Lorsque l’innovation n’est pas au rendez-vous, le design industriel futuriste des années 1950 entretient l’illusion d’un progrès technique permanent.
À partir des années 1970, les notions de soutenabilité et de durabilité deviennent un enjeu de bataille idéologique fondamental pour contourner les critiques qui se multiplient à l’encontre du modèle occidental de croissance.

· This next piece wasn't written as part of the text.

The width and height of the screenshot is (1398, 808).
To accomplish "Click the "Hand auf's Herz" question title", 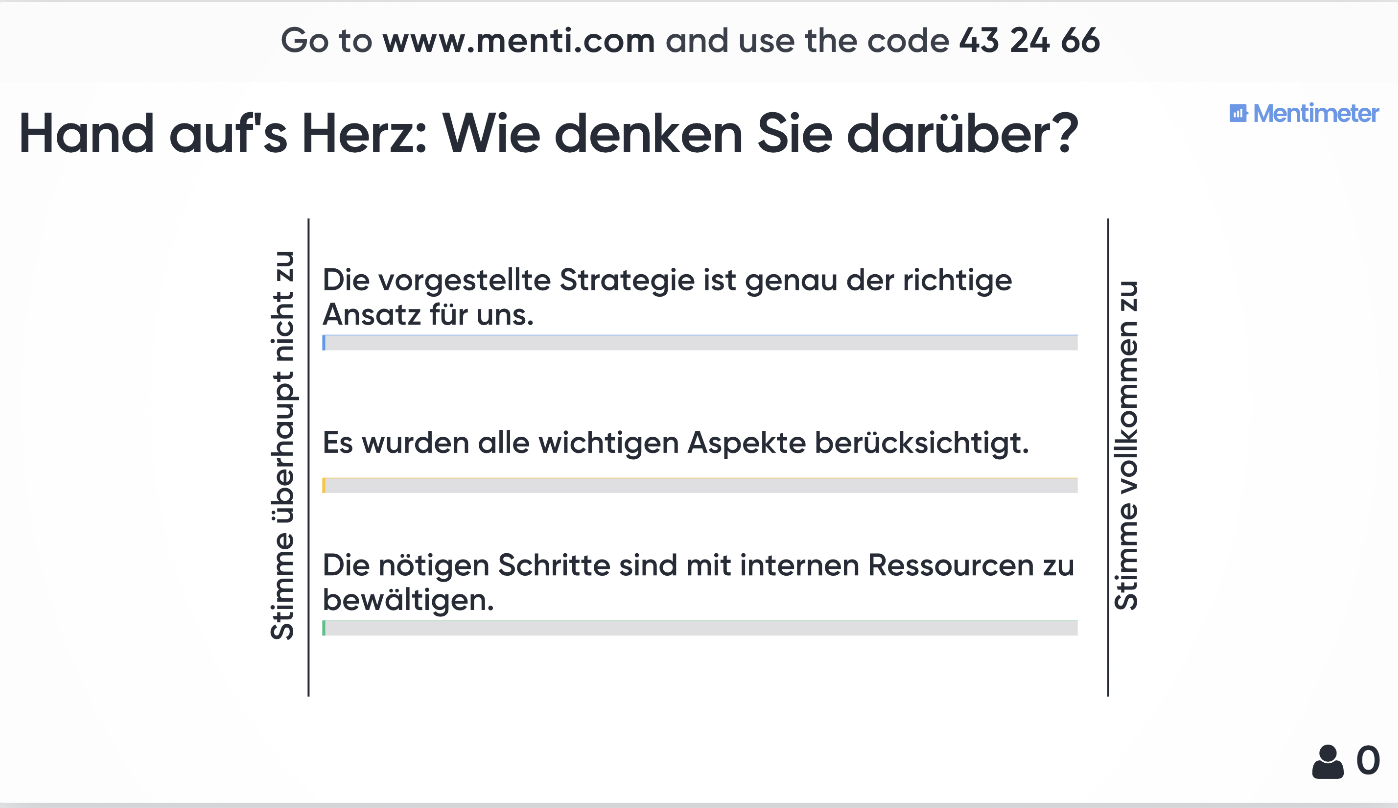I will 548,135.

Les économistes orthodoxes accusent le rapport du Club de Rome (1972) de négliger les innovations technologiques qui permettent de remplacer le capital naturel par du capital économique et même d’inventer de nouvelles ressources. Le mouvement prospectiviste, très actif dans les années 1970, renforce l’espoir d’une croissance dématérialisée grâce à l’innovation. Selon l’économie néo-classique, les problèmes environnementaux sont en fait des « défaillances » de marché que l’on peut corriger en donnant un prix à la nature.
Dès les années 1970, aux États-Unis, s’impose l’école du free-market environnementalism, selon laquelle il est économiquement optimal d’attribuer des droits échangeables de polluer et de laisser les acteurs négocier entre eux. À travers ces instruments, c’est la terre entière qui a été soumise à un calcul d’optimisation.
D’autre part, on estime que seule la propriété privée permet de bien gérer la nature et que l’idéal serait donc de « titriser la biosphère », c’est-à-dire d’attribuer des droits de propriété sur tous les divers éléments et toutes les fonctions écologiques du système Terre.
Le compromis social fordiste et consumériste est alors considéré comme le meilleur rempart contre le communisme. La fabrique de l’abondance en Europe et au Japon et la Pax americana passent par un produit clé, le pétrole, auquel le 10% du plan Marshal est consacré. Le pétrole transforme également l’agriculture européenne qui adopte tracteurs, engrais chimiques et pesticides. Ce petro-farming devient énergétiquement déficitaire. Cette transformation favorise l’exode rural et le coût du travail faible dans les pays du Sud cherchant les voies de l’industrialisation, tandis que les multinationales agroindustrielles conquièrent le monde et déplacent les habitudes alimentaires.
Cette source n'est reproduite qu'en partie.